## START Extract

My favorites | Sign in
Project Home Downloads Wiki
Search
for
IntegrationWithTrac  
How to use Trac with mod_wsgi.
Phase-Deploy
Updated Apr 17, 2011 by Graham.Dumpleton@gmail.com

If you are using mod_wsgi, please consider making a donation.

Integration With Trac

Note: Requires Trac 0.10 or later.

Note: This is not intended as a basic tutorial on how to setup mod_wsgi. It is recommended you first read more introductory material for mod_wsgi. Start by reading through various documents linked off Installation Instructions.

The Trac application provides the trac.web.main.dispatch_request() function for running Trac as a WSGI application. A script file for a Trac application which is compatible with mod_wsgi would be constructed as follows:

import os
os.environ['TRAC_ENV'] = '/usr/local/trac/site-1'

import trac.web.main

application = trac.web.main.dispatch_request

The TRAC_ENV environment variable should be set as appropriate for Trac to indicate where the Trac site instance has been installed in the filesystem.

If using the embedded application mode of mod_wsgi, because an application is run as the user that Apache runs as, if Python eggs are being used for Trac plugins it may not have the ability to create a cache directory in the default location. Therefore, it may be necessary to set the environment variable PYTHON_EGG_CACHE at the start of the script file to an appropriate directory where the Apache user has write permission and into which it can unpack egg files.

## END Extract

Work to be completed: Rewrite the part of the Trac integration page that opens with the words containing "If using the" and closes with "unpack egg files.", substituting "write access" for "write permission". The data after this point is unrelated to the Trac integration page.

## START Data

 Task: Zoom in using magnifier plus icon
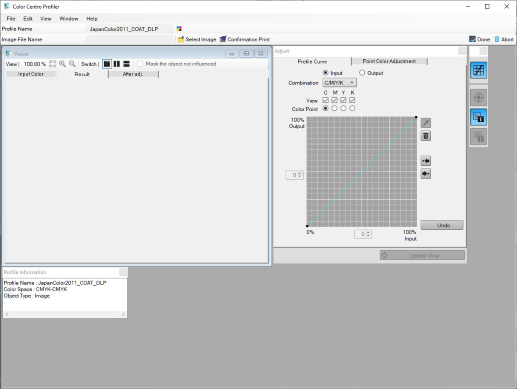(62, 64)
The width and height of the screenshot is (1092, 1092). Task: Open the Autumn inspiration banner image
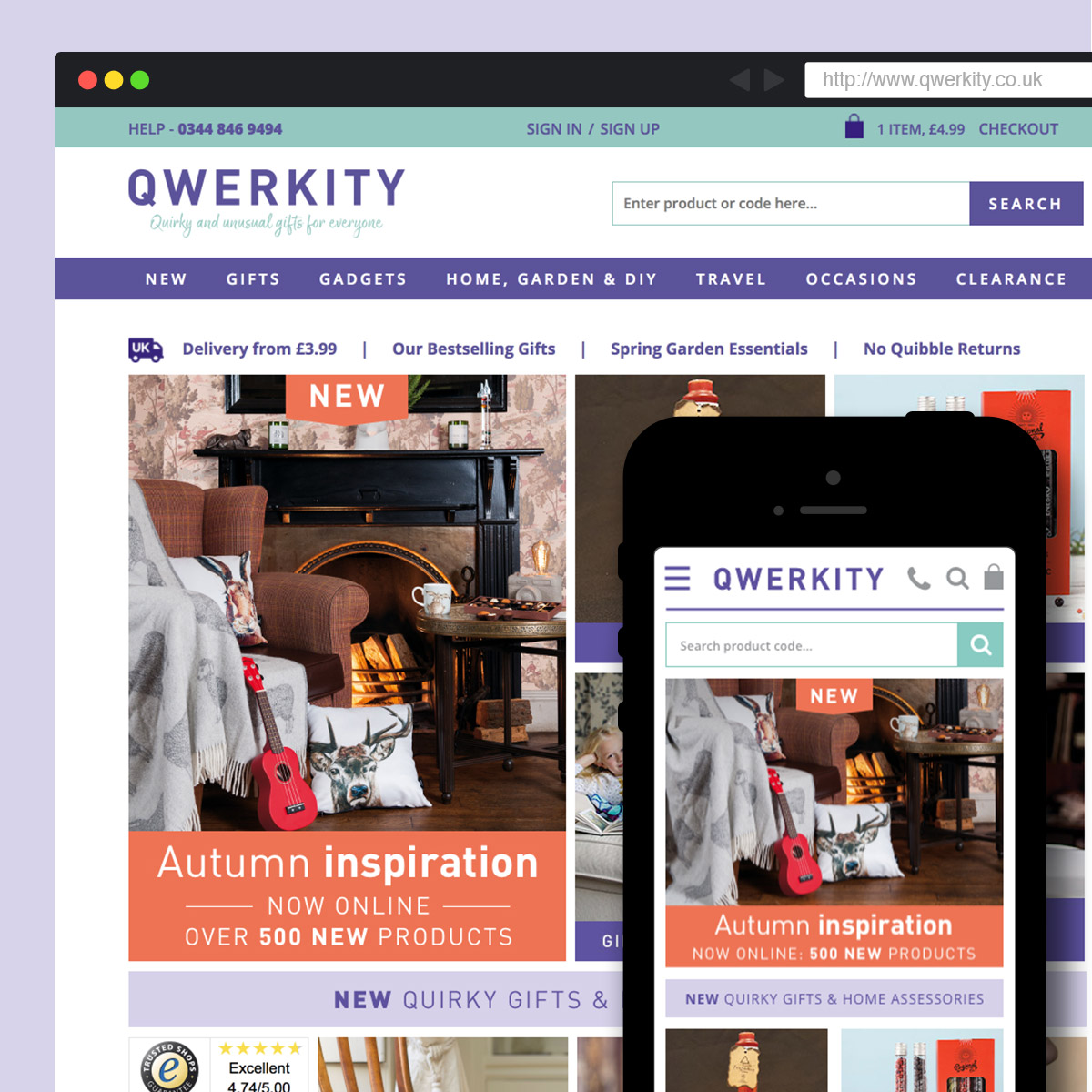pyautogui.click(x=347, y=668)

## END Data

Answer to the exercise:
If using the embedded application mode of mod_wsgi, because an application is run as the user that Apache runs as, if Python eggs are being used for Trac plugins it may not have the ability to create a cache directory in the default location. Therefore, it may be necessary to set the environment variable PYTHON_EGG_CACHE at the start of the script file to an appropriate directory where the Apache user has write access and into which it can unpack egg files.